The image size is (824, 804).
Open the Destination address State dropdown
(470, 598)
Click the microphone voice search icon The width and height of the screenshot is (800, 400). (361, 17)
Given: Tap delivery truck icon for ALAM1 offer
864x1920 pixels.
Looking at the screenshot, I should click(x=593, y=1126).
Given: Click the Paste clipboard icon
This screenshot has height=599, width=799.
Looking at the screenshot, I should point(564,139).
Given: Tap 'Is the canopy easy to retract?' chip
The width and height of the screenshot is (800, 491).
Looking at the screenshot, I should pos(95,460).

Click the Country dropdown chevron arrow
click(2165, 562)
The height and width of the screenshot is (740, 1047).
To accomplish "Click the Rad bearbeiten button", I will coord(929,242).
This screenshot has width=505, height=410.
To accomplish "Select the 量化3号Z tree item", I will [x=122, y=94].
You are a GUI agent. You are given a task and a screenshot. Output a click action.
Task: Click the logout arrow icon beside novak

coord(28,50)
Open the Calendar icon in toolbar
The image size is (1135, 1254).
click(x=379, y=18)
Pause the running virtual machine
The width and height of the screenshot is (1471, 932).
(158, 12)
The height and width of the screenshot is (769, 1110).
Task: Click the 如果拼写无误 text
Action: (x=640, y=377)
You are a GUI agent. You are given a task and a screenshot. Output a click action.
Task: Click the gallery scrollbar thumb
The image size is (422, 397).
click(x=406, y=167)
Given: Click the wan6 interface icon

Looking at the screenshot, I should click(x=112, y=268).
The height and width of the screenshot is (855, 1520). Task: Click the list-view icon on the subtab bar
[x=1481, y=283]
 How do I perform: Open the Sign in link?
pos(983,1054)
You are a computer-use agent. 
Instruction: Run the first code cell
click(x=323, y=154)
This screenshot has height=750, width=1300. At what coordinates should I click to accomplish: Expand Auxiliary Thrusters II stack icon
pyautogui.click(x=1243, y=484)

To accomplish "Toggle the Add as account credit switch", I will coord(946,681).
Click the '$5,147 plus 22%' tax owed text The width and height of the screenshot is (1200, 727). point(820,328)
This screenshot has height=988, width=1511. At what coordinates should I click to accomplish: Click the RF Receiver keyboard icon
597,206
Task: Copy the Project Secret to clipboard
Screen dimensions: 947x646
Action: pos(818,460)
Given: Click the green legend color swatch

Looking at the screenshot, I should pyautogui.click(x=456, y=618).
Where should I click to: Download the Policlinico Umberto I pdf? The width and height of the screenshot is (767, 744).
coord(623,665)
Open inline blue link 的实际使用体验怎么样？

_Exercise goal_
Copy out the data verbatim, beginning with its first line and continuing through the line containing "click(2165, 562)", with both of those lines included.

_Correct response_
The image size is (824, 804).
Open the Destination address State dropdown
(470, 598)
Click the microphone voice search icon The width and height of the screenshot is (800, 400). (361, 17)
Given: Tap delivery truck icon for ALAM1 offer
864x1920 pixels.
Looking at the screenshot, I should click(x=593, y=1126).
Given: Click the Paste clipboard icon
This screenshot has height=599, width=799.
Looking at the screenshot, I should point(564,139).
Given: Tap 'Is the canopy easy to retract?' chip
The width and height of the screenshot is (800, 491).
Looking at the screenshot, I should pos(95,460).

Click the Country dropdown chevron arrow
click(2165, 562)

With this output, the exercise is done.